3.2. Experimental Procedure

Volunteers participated in the driving experiments on the driving simulator. First, the research staff explained the design and purpose of the driving experiments to the drivers. In order to eliminate the unrealistic feeling of the simulated scene, the drivers participated in adaptive training and driving situational immersion training before the formal experiment to help them integrate into the simulated driving environment, and then filled in the NEO-FFI questionnaire. After this warm-up drive, participants completed the risk-free, high-risk, and low-risk simulated driving tests and, at the same time, the staff recorded the drivers’ corresponding driving behaviors in real time. The duration time of a complete experiment was 1 h.

4. Discussion

4.1. Risk-Free Driving Scenario

After the integrity analyzing and filtering processing of the original driving data collected from the risk-free scenario experiments, 646 groups of available sample data were obtained. SPSS.24 was used to analyze the significant differences of each group’s data, and the reaction time (RT), the standard deviation of speed (SDS), and the difference of average velocity ( Δ v ¯ ) with large significant differences were determined as the cluster indicators. The descriptions of the three indexes are shown in Table 2. K-means clustering method was carried out to obtain the thresholds of the three indexes corresponding to different personality traits.

4.1.1. Analysis of Driving Characteristics Based on K-Means Clustering Algorithm

According to the Big Five personality traits, the number of clusters k of the K-means clustering algorithm was set to five, meaning that based on the driving data, we divided the drivers’ personality states into five types. The clustering results are shown in Figure 5, and the basic characteristics of the five types of personality state are shown in Table 3.
We divided the five kinds of personality state into two segments according to the changes of SDS.
The first segment included conscientiousness, extroversion, and agreeableness, and the level of SDS was low. For conscientiousness, the difference of average velocity was small, while the reaction time was middling, indicating that the driving style was stable and rigorous, and the drivers tended to drive safely. The extroverted personality state had a strong response ability, but Δ v ¯ was larger and in a positive trend, showing that drivers with this state were expert in interacting with their surroundings. Thirdly, the speed fluctuation associated with agreeableness was higher than that for the first two types of personality. Δ v ¯ showed a negative trend, and the reaction ability was weak, illustrating that the driving style was gentle and not impatient, and the driving performance was friendly.
The second segment included neuroticism and openness, with high levels of SDS. Δ v ¯ associated with neuroticism was positive and had a large range, while the reaction ability was strong.
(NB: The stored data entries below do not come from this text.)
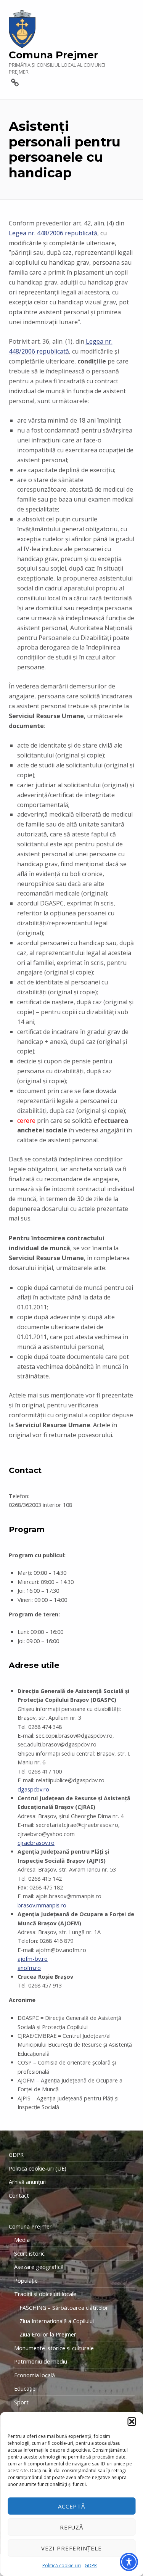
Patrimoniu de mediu (40, 2361)
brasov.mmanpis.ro (42, 1905)
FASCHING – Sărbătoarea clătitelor (63, 2307)
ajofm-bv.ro (33, 1958)
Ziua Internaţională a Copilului (56, 2321)
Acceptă (71, 2506)
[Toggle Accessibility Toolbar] (129, 2561)
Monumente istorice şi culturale (54, 2348)
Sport (21, 2402)
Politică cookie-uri (61, 2565)
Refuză (72, 2527)
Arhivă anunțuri (28, 2181)
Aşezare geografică (39, 2266)
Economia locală (34, 2375)
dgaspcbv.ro (33, 1789)
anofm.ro (29, 1967)
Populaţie (26, 2280)
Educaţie (24, 2388)
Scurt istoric (29, 2253)
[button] (131, 2421)
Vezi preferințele (71, 2548)
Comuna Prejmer (53, 55)
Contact (19, 2195)
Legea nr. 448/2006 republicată (53, 233)
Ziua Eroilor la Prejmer (47, 2334)
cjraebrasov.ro (36, 1842)
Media (22, 2239)
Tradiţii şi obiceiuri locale (45, 2294)
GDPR (91, 2565)
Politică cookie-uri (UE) (37, 2168)
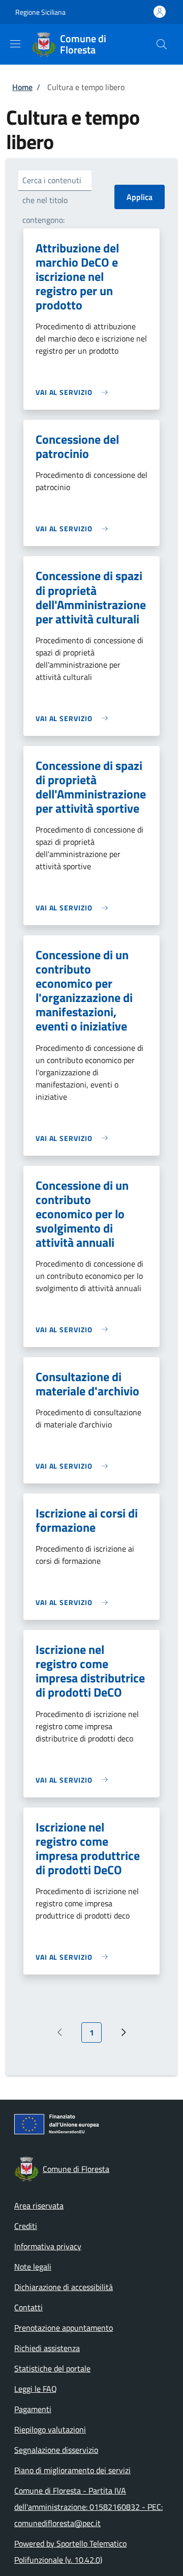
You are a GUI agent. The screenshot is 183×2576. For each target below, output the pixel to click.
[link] (74, 392)
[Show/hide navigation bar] (15, 43)
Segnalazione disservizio (56, 2450)
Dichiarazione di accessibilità (63, 2287)
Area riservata (39, 2205)
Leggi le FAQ (35, 2389)
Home (22, 87)
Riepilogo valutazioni (50, 2429)
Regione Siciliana (40, 12)
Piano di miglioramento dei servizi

These observations indicate that drivers in neurotic states were highly susceptible to the influence of external situations, and there was a tendency towards reckless driving. For openness, the response ability was weak and the reaction time was long. However, the change range for Δ v ¯ was lower than that for neurotic personality and tended towards negative development, illustrating that this kind of personality state was not sensitive to the driving environment.
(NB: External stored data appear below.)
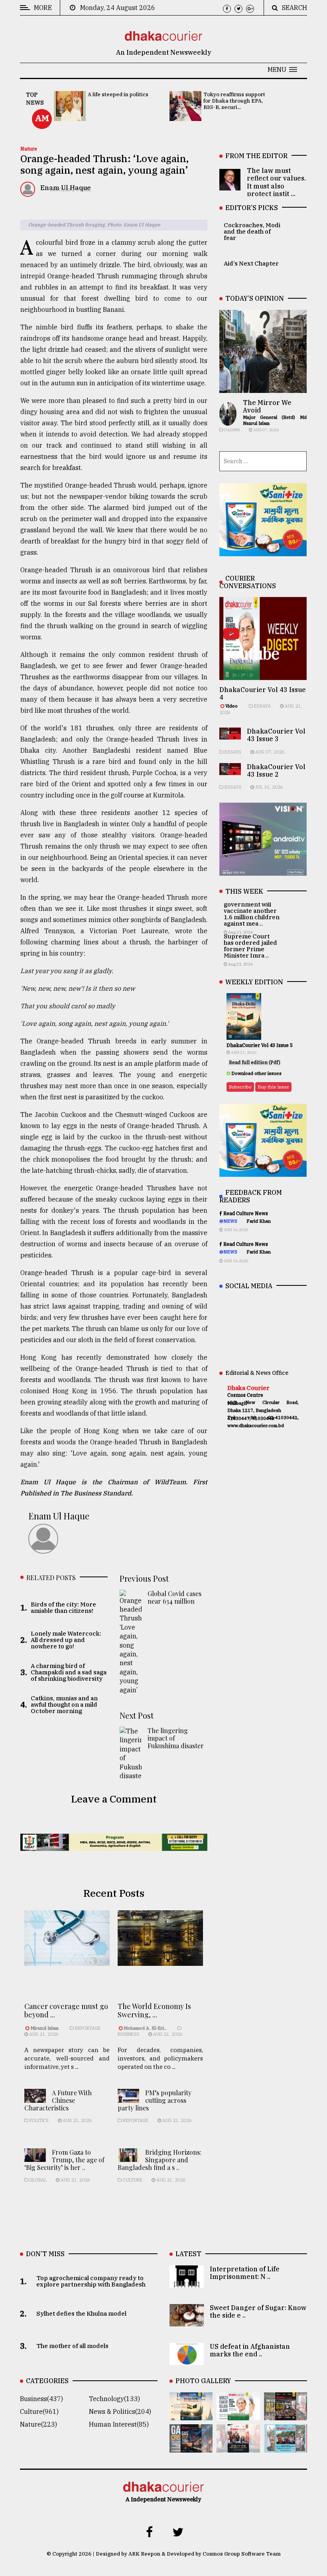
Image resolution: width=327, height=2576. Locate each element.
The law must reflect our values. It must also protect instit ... (276, 182)
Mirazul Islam (45, 2028)
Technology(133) (114, 2399)
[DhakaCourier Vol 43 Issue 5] (191, 2415)
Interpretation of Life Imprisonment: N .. (245, 2273)
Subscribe (240, 1087)
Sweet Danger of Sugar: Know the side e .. (258, 2311)
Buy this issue (273, 1087)
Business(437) (41, 2399)
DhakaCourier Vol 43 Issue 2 (276, 770)
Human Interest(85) (119, 2424)
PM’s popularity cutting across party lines (154, 2100)
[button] (282, 69)
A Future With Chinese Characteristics (58, 2100)
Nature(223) (38, 2424)
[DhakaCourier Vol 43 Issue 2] (191, 2447)
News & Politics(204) (120, 2411)
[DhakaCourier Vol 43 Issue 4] (238, 2415)
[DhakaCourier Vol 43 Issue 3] (285, 2415)
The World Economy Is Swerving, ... (154, 2010)
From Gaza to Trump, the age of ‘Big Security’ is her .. (64, 2159)
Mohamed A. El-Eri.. (145, 2028)
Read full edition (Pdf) (254, 1062)
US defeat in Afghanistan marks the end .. (250, 2350)
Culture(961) (39, 2411)
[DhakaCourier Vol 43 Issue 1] (238, 2447)
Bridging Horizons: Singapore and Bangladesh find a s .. (159, 2159)
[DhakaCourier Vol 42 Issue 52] (285, 2447)
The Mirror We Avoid (267, 406)
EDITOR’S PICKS (251, 208)
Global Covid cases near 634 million (174, 1597)
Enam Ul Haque (58, 1516)
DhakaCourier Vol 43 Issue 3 (276, 735)
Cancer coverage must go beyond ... (66, 2010)
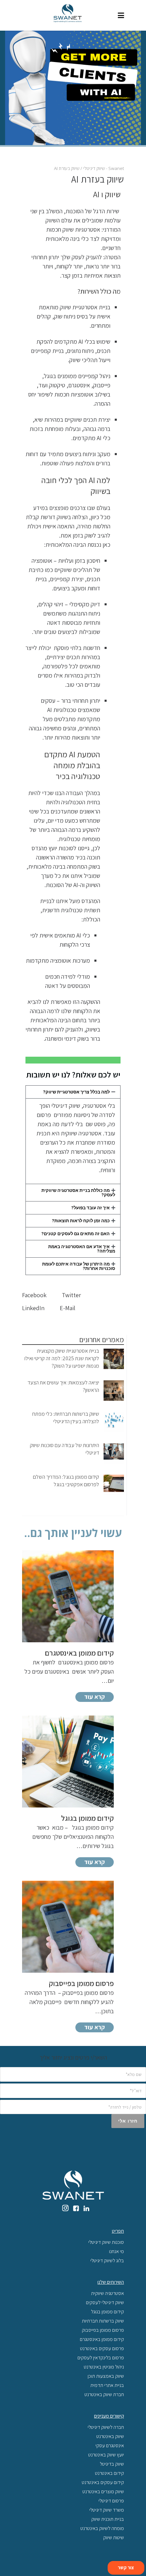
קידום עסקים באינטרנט (103, 2482)
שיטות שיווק (113, 2537)
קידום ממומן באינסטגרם (102, 2339)
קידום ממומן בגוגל (107, 2311)
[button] (73, 1092)
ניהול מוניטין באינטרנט (104, 2366)
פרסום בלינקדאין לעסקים (100, 2357)
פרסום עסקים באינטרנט (102, 2348)
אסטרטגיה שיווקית (107, 2293)
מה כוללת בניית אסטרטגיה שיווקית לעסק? (78, 1192)
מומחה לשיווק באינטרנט (102, 2528)
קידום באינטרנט (109, 2473)
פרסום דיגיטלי (111, 2500)
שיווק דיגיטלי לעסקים (105, 2302)
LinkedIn (34, 1308)
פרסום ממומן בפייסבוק (103, 2330)
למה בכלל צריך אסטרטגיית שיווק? (76, 1092)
4.1.2. Analysis of Dynamic Personality Based on Personality Baseline

Based on the results of personality clustering in the previous section, we plotted the changes of the drivers’ personality states on a graph. Taking Driver 1 as an example, whose personality baseline was extroversion, we can see the changing line of personality states in the driver’s continuous driving experiment in Figure 6a. In the whole process, as shown in Figure 6b, the state of extroversion accounted for 66%, while conscientiousness and agreeableness accounted for 11% and 23%, respectively.
Specifically, the driver was in good spirits at the beginning of the driving experiment. As we can see from Figure 1, the first segment of the driving experiment was free driving, in which the internal speed limit was 60 km/h, and the dominant personality state was extroversion. The second segment was the speed limit stage, and the driver controlled the speed well in the state of agreeableness. When entering the lane-changing stage, the driver was supposed to interact with the surrounding vehicles. At this time, the driver became rigorous in driving and his personality state was conscientious. After the lane-changing was completed, the state returned to the baseline, i.e., extroversion, until the end of the driving experiment.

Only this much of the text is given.